1.   donder zn. 'dreunend geluid bij onweer; lijf; kerel, drommel'
categorie:
erfwoord
Mnl. donre 'geluid bij onweer' [1240; Bern.], dondre 'geluid bij onweer' [14e eeuw; MNW versmoort], donder 'id.' [ca. 1300; MNW eiselijc]; nnl. die donders 'die drommelse kerels' [1747; WNT], voor den donder en bliksem loopen 'naar de duivel lopen' [1748; WNT], een bajonet in z'n donder 'een bajonet in zijn lijf' [1900; WNT verdoemen], op z'n donder gespeeld 'slaag gegeven' [1908; WNT], die arme donder 'die arme drommel' [1927; WNT raken 1].
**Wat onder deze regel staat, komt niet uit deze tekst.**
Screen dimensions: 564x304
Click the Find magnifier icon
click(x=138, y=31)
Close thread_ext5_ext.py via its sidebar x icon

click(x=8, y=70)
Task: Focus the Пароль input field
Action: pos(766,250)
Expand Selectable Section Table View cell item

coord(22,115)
Het woord is identiek met de naam van de god Donar. Ook de Gallische riviernaam *tanara 'de Bruisende' (gereflecteerd in de riviernaam Dender) is vermoedelijk verwant met donder, zie ook donderdag. In het Nederlands heeft zich tussen -n- en -r- een overgangsklank ontwikkeld, waarna een nieuwe klinker optrad tussen -d- en -r-, zoals in minder.
Os. thuner; ohd. donar (nhd. Donner); oe. þunar (ne. thunder), ofri. thuner; on. þórr (< þunarr); < pgm. *þunra- 'donder'.
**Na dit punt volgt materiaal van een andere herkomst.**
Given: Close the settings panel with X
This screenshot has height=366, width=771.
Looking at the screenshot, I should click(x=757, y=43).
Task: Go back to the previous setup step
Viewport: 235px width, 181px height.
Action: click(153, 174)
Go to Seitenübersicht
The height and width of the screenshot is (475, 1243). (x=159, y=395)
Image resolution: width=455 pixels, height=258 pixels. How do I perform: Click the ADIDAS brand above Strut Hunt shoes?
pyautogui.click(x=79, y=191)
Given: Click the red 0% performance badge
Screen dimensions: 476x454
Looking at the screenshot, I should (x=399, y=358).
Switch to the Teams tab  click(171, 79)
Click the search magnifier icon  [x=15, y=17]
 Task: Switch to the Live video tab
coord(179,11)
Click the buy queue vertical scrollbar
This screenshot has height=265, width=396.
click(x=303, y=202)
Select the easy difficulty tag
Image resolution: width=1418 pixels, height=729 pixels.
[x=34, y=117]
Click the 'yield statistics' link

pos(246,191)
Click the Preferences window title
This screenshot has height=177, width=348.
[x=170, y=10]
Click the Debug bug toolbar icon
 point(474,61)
Verwant met Latijn tonāre 'lawaai maken, donderen'; Grieks (Lesbos) ténnei 'het dondert'; Sanskrit tanyati 'weerklinken, donderen', bij de wortel pie. *ten-, *ton- 'lawaai maken' (IEW 1021).
In de betekenis 'kerel' is het een eufemisme voor duivel, evenals bijv. drommel. De betekenis 'iemands lichaam' is vergelijkbaar met het gebruik van bliksem en verdommenis in die betekenissen.
donderen ww. 'onweren; brullen, uitvaren; vallen, smijten; ter zake doen'. Mnl. donre 'onweren' [1240; Bern.], donderde 'dreunde' [1300-50; MNW-R]; vnnl. donderde 'viel met razend geweld' [1561; WNT], donderen 'luid uitvaren, tekeergaan' [1605; WNT]; nnl. 't dondert niet 'het maakt niet uit' [1841; WNT], van de kroeg donderen 'de kroeg uit smijten' [1841; WNT]. Afleiding van donder. Betekenissen als 'smijten' en 'vallen' via het dreunend geluid dat daarmee gepaard kan gaan.